Der Unternehmer Lars Windhorst aus Rahden sagt, es habe "einige Turbulenzen" gegeben. - © Archivfoto / picture alliance / BREUEL-BILD
Der Unternehmer Lars Windhorst aus Rahden sagt, es habe "einige Turbulenzen" gegeben. | © Archivfoto / picture alliance / BREUEL-BILD

London/Rahden Lars Windhorst ist nicht mehr Chef der eigenen Firma

Die Geldgeber seines Unternehmens sollen den gefeierten Jungunternehmer aus Rahden entmachtet haben

London/Rahden.

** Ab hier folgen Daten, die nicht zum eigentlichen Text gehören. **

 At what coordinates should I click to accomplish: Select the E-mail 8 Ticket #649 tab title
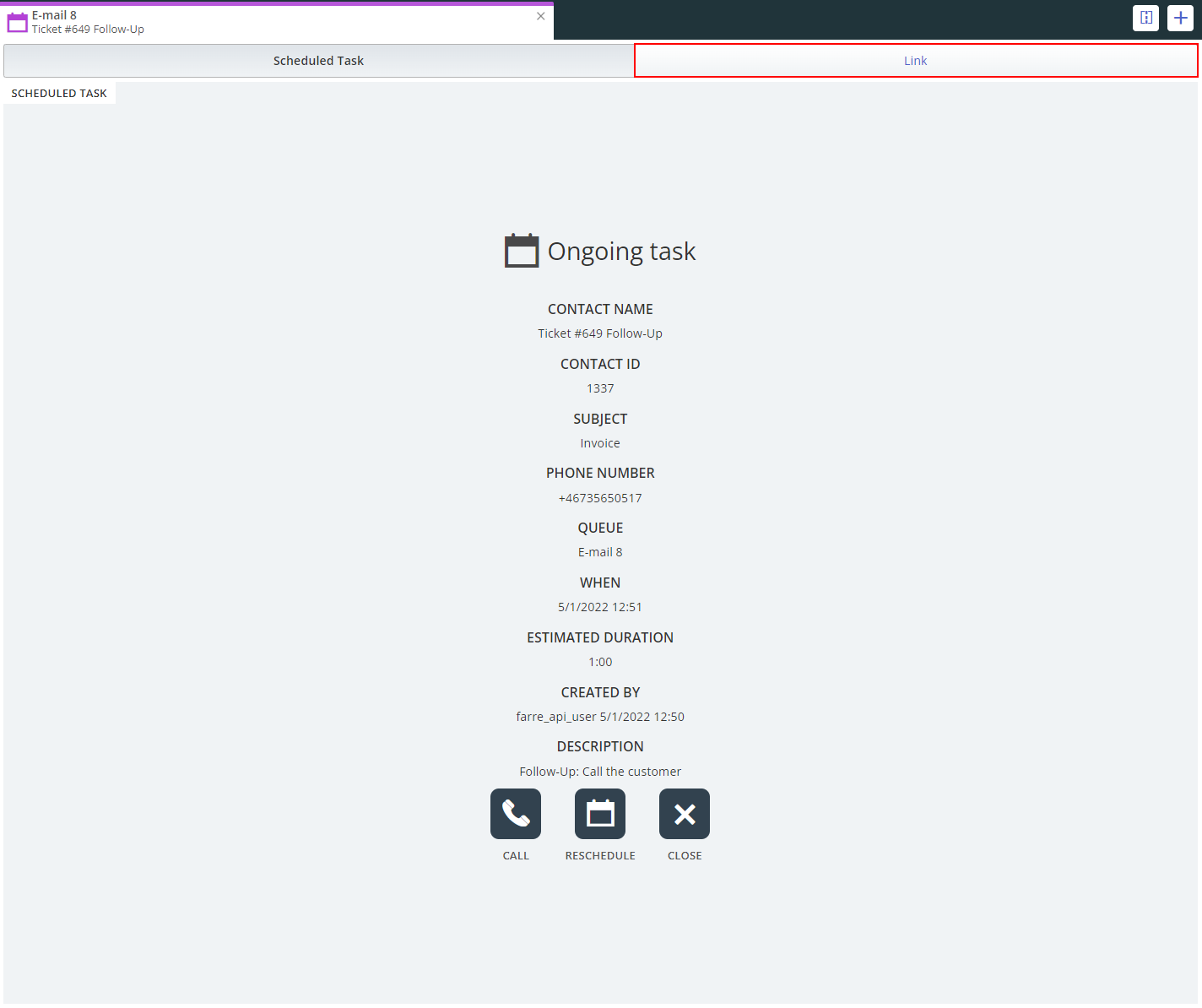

Lars Windhorst ist nicht mehr Geschäftsführer der Investment-Holding Sapinda, die er 2009 gegründet hat. Das berichtet der Stern in seiner neuen Ausgabe. Demnach habe der gebürtige Rahdener die Position bereits am 18. August abgegeben. Neuer Geschäftsführer (CEO) ist dem Bericht zufolge Karim Sehanomi von der Investmentgesellschaft ADS Securities aus Abu Dhabi. Die arabischen Investoren übernähmen damit die Macht in der Firma. Lars Windhorst selbst wird im Stern mit den Worten zitiert, seine Wiederwahl als CEO sei für die nächsten Wochen geplant. Darüber gebe es auch eine schriftliche Vereinbarung. Auf die Frage, ob seine Firma vor dem Scheitern stünde, wird Windhorst mit den Worten "es gab einige Turbulenzen" zitiert. Er habe die Lage jedoch im Griff. Bereits zwei Unternehmenspleiten Der gefeierte Jungunternehmer (41) hatte nach den Pleiten zweier von ihm gegründeten Unternehmen im Jahr 2009 die Londoner Beteiligungsgesellschaft Sapinda Holding mitbegründet. Aber auch hier scheint derzeit nicht alles rund zu laufen: Erst im Juli hatte Windhorst vermeldet, einen Millionenstreit mit dem Unternehmen Romanello Financial Corp. beigelegt zu haben. Dabei ging es um Sapinda-Bonds, die Romanello gekauft hatte. Man habe sich außergerichtlich geeinigt, hieß es. Jurisitische Streitigkeiten seien in dieser Branche üblich, hatte Windhorts-Sprecher Andreas Fritzenkötter damals gesagt. Jeder hätte irgendwo Geldprobleme.